Bei Patienten mit vordefinierter kardialer Beteiligung zeigten zentral bewertete Echokardiogramme unter der Behandlung mit Onpattro im Vergleich zu Placebo Verringerungen der LV Wanddicke (mittlere LS-Differenz: - 0,9 mm [95 % KI - 1,7, - 0,2]) und Längsdehnung (mittlere LS Differenz: --1,37 % [95 % KI - 2,48, - 0,27]). Die Werte von N-terminalem Pro Typ B natriuretischem Peptid (NT-proBNP) betrugen zur Baseline 727 ng/l bzw. 711 ng/l (geometrisches Mittel) bei Patienten unter Onpattro-Behandlung bzw. Placebo-Behandlung.
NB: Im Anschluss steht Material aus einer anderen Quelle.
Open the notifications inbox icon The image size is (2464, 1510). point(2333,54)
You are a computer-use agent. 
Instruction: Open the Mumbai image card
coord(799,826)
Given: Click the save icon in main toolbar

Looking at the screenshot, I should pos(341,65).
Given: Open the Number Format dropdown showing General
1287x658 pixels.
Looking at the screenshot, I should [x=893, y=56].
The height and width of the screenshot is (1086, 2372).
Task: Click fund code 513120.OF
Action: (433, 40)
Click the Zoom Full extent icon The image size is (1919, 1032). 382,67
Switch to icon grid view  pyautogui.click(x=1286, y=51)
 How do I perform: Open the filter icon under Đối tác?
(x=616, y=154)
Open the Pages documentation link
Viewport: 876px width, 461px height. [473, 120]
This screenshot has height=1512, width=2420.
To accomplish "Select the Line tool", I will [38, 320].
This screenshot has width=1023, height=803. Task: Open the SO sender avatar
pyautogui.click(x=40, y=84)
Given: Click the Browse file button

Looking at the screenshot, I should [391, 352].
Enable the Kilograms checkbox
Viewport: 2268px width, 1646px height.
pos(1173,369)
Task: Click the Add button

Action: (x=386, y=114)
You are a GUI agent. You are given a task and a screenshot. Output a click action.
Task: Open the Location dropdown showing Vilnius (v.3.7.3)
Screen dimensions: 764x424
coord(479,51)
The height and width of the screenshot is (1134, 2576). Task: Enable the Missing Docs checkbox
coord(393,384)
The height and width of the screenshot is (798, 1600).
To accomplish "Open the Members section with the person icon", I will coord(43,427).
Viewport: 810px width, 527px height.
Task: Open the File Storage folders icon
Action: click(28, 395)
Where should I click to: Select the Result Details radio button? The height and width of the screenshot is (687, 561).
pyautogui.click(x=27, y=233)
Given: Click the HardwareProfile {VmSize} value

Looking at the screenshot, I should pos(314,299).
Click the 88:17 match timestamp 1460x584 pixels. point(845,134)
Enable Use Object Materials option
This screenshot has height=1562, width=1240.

Nach 18 Monaten betrug das geometrische Mittelverhältnis zur Baseline bei Onpattro 0,89 und bei Placebo 1,97 (Verhältnis, 0,45; p < 0,001), was einen Unterschied von 55 % zugunsten von Onpattro darstellt.
Globale offene Verlängerungsstudie
Von 218 Patienten, die eine der beiden Hauptstudien mit Patisiran (18-monatige placebokontrollierte Studie [Studie 004] oder 2-jährige offene Studie [Studie 003]) abschlossen, wurden 211 Patienten (25 zuvor mit Patisiran behandelte Patienten aus Studie 003 sowie 49 zuvor mit Placebo und 137 zuvor mit Patisiran behandelte Patienten aus Studie 004) in eine globale offene Verlängerungsstudie (Studie 006) aufgenommen. Alle Patienten in Studie 006 erhielten 300 Mikrogramm Patisiran pro kg per intravenöser Infusion einmal alle 3 Wochen. Zum Baseline-Zeitpunkt von Studie 006 hatten in den Gruppen mit vorheriger Patisiran- bzw. Placebo-Behandlung (Studie 004) 42,3 % bzw. 28,6 % eine Erkrankung im Stadium 1, 51,8 % bzw. 55,1 % eine Erkrankung im Stadium 2 und 5,8 % bzw. 16,3 % eine Erkrankung im Stadium 3.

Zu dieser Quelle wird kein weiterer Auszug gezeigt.